OK, 6.6 ft tall elephant - at least down to lung level. That would make it 1.2 ATM. Smart*****

LOL.....that's still a pretty small elephant! Remember...when they are swimming it's just the top of their heads and eyes, plus trunk, that breaks the surface. With a large elephant that means that the deepest part could be what...10...12 feet below the surface? That means the entire vascular system has to be at THAT pressure in order to pump blood to the extremities.
The lung has to remain at 1ATA the whole time (or VERY close) as it's snorkeling 1ATA air from the surface.
It's not like their blood pressure can be higher in one part of their body than in others (unless there are constrictions blocking blood flow). Vascular systems are open circuit.

 

[Spongebobscubasteve]

Ah! But what if an elephant did take up scuba and did need to be put in a deco chamber?
Do you think he would fit?

 

[Kim]

Ah! But what if an elephant did take up scuba and did need to be put in a deco chamber?
Do you think he would fit?

Oh come on...be serious! How far do you think an elephant would get on an AL80? :no

 

[fisherdvm]

LOL.....that's still a pretty small elephant! Remember...when they are swimming it's just the top of their heads and eyes, plus trunk, that breaks the surface. With a large elephant that means that the deepest part could be what...10...12 feet below the surface? That means the entire vascular system has to be at THAT pressure in order to pump blood to the extremities.
The lung has to remain at 1ATA the whole time (or VERY close) as it's snorkeling 1ATA air from the surface.
It's not like their blood pressure can be higher in one part of their body than in others (unless there are constrictions blocking blood flow). Vascular systems are open circuit.

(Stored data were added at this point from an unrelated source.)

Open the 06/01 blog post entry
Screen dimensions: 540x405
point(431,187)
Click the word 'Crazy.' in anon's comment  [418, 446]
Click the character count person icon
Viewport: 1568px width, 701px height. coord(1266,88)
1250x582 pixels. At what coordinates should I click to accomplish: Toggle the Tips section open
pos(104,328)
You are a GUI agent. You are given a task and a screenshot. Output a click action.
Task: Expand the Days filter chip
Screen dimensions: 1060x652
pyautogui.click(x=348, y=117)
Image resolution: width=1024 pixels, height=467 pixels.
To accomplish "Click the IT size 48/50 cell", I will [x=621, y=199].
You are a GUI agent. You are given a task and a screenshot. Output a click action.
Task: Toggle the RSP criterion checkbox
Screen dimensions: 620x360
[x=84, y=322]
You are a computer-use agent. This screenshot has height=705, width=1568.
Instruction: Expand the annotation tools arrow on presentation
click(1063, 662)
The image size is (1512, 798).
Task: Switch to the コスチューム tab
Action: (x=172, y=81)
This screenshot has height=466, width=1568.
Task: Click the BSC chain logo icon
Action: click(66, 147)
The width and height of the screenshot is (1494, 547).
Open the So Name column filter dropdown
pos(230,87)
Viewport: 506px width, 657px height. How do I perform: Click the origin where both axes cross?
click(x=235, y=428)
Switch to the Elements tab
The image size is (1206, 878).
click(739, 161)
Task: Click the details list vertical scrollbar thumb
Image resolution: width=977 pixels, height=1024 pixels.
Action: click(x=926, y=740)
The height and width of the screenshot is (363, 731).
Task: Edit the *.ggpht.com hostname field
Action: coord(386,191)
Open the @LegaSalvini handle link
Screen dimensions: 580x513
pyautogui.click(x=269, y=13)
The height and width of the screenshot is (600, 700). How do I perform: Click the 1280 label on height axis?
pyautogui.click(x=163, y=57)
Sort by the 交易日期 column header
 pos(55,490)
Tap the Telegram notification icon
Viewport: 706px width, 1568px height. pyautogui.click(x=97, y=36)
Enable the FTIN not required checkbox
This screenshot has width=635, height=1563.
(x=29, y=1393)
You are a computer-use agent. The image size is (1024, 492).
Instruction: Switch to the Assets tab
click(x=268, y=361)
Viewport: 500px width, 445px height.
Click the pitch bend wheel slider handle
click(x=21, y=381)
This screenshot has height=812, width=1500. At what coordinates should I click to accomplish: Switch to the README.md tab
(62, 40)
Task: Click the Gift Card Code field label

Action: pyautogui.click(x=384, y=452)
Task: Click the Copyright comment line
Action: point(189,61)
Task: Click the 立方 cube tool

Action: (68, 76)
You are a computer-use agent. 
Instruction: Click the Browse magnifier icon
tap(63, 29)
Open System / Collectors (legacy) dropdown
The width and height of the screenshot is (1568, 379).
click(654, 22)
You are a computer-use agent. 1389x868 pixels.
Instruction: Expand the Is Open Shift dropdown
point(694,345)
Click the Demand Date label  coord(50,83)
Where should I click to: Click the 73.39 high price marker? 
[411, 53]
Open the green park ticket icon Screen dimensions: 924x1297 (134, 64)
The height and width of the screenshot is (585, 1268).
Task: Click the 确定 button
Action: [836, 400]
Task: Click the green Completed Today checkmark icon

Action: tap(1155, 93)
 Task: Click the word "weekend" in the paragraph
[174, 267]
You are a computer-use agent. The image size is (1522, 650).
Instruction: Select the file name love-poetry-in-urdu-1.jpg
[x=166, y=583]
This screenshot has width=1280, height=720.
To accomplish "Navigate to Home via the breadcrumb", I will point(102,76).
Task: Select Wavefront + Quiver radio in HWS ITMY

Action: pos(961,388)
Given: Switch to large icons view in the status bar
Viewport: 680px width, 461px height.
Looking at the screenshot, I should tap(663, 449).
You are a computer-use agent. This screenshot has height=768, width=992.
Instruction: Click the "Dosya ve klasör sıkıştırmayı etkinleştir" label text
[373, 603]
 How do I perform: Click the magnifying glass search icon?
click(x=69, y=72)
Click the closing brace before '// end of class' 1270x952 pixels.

Not true... The entire vascular system has the same physics as a column of water. That's why your blood pressure is measured at the level of the heart. If you were standing up, your blood pressure at the ankle would be equals to your height from your heart to the ankle, divided by 33, times by 760, then added to the blood pressure at the chest.

 

[fisherdvm]

You forget that the lung has a separate circuit than the body. It is pressurized by the right ventricle.

Physiologically, the body can pressurize each system separately. That explains why folks with sleep apnea can develop pulmonary hypertension over time.

I am not an exercise physiologist, but my guess is that the elephant simply pressurize his pulmonary circulation to exceed that of the alveolar pressure - what ever it might be.

The body does amazing things.

 

[Kim]

Not true... The entire vascular system has the same physics as a column of water. That's why your blood pressure is measured at the level of the heart. If you were standing up, your blood pressure at the ankle would be equals to your height from your heart to the ankle, divided by 33, times by 760, then added to the blood pressure at the chest.

So you think that someones blood pressure in their ankles is more than at their heart?

 

[fisherdvm]

I don't think - I know. Just like you say, the vascular system is an open circuit (only the artery side).

It works like a pressurized column of water. Low at the head, high at the ankle. The venous system is almost an open system, with the exception of simple flap valves along the way.

That explains why older folks or those with bad genes gets varicose veins. Puncture one of those, and blood will be spurting out for hours, unless you get a pressure bandage on it.

You are welcomed to check the blood pressure on your ankle. You will need a doppler device or someone with a sensitive finger to check for your pedal pulses. Compare that to your heart height, and it simply is a column of water (blood, actually).